Но, случалось, схватывал кого-нибудь за руку и тщательно разглядывал кольцо на пальце; брильянт или граненое стекло сверкали на солнце, но юродивый опускал руку, качая головой:
— Не Богородицыны!
Гостинодворцы смеялись, а он продолжал свои поиски по городу, пока не сваливался у собора, в ограде или в сторожке, где признано было за ним право спать.

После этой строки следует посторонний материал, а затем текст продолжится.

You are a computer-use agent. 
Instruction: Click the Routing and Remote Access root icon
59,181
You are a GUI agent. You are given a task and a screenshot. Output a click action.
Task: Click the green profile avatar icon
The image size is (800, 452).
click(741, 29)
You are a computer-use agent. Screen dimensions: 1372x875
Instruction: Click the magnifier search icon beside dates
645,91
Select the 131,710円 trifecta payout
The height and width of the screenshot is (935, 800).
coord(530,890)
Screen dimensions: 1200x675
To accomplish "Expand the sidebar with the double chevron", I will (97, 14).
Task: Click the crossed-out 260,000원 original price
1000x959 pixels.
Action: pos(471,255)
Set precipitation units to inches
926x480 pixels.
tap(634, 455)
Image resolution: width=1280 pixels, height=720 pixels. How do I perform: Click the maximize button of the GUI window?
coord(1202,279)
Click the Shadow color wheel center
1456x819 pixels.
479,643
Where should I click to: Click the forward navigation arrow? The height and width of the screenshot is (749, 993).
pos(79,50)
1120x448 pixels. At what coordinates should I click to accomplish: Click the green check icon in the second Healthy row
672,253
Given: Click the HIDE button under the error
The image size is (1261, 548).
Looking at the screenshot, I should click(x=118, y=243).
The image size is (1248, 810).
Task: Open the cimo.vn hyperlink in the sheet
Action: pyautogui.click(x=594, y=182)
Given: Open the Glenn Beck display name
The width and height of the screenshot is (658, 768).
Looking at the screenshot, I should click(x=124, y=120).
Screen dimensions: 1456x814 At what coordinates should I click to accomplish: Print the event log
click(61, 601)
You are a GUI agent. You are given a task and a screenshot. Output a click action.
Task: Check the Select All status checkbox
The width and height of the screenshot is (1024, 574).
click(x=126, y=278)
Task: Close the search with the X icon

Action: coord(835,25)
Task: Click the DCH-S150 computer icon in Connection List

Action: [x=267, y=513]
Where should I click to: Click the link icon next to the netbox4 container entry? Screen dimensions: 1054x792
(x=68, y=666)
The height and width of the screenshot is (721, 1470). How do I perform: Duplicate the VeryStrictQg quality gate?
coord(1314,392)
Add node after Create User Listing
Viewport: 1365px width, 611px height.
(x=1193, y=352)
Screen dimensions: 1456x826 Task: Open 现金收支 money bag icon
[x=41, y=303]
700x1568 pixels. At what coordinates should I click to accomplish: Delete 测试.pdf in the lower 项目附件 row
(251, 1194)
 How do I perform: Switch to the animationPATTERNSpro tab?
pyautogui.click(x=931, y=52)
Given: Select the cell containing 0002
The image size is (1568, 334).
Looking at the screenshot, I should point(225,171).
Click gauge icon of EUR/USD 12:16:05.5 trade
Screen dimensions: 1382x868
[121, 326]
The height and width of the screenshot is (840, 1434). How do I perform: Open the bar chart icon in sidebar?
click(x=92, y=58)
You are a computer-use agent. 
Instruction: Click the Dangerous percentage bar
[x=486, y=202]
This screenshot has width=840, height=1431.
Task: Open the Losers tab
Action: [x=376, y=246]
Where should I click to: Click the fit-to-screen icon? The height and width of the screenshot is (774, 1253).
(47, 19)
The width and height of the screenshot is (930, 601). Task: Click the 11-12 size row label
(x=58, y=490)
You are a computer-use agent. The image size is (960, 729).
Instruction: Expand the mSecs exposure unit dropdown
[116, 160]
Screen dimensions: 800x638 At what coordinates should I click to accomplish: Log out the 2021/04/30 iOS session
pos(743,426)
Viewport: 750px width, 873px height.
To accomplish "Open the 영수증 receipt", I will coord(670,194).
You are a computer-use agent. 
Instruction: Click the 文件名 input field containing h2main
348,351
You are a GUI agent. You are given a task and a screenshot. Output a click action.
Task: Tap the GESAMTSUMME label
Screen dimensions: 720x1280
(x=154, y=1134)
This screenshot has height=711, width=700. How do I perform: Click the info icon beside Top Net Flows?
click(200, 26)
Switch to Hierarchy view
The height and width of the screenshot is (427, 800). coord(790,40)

Но, как только начинали бить в набат, с Сидорушкой происходила перемена: где бы он ни был, он сбрасывал с себя широчайшие штаны, чтоб легче было бежать, — и в одной рубахе летел на колокольню. Там он вырывал веревку у Николки и раза три ударял в колокол. В городе верили, что ежели юродивый побьет в набат с усердием, то пожар скоро прекратится. Николка знал это и, хоть сам не верил, уступал юродивому веревку. Но Сидорушка редко бил в набат больше двух-трех раз и с обычной своей скороговоркой: «Куропет! Куропет!» — бежал на пожар. По дороге он встречался со Щекой, который тоже спешил на колокольню. Щека ненавидел юродивого, а Сидорушка никогда не искал нужных ему слез на виц-мундире или крылатке Щеки. На пожаре старались выведать от юродивого, ударял ли он в набат или нет, но он не отвечал на расспросы. Он бродил между людьми, заглядывал в лица пожарных, погорельцев, зевак, — и бывало, что начинал с радостью тыкать пальцем в лицо какой-нибудь плачущей старух, чей домишко догорал, как картонный, или в прокопченную щеку пожарного, у которого от дыму слезились глаза:
— Богородицына! Кап! Богородицына! Кап!
Его гнали с пожарища. Он обжигал себе голые ноги, мальчишки старались подбить его чадящими головешками по икрам, погорельцы злились на его непонятную радостность, а он тыкал пальцами в щеки и глаза, смеялся и кричал:
— Богородицыны! Кап-кап! Богородицыны!
В это время Семен Семенович Щека, высокий, худой, жилистый, в парусиновой размахайке на костяных застежках, степенно и размашисто, как журавль из басни, шагал на Соборную площадь. На тонких ногах его были штиблеты собственного производства. Весь город звал их «корабли». Парусами у них служили широкие, из белого полотна, ушкú; брюки у Щеки были коротки, и ушкú эти развевались на ходу во все стороны.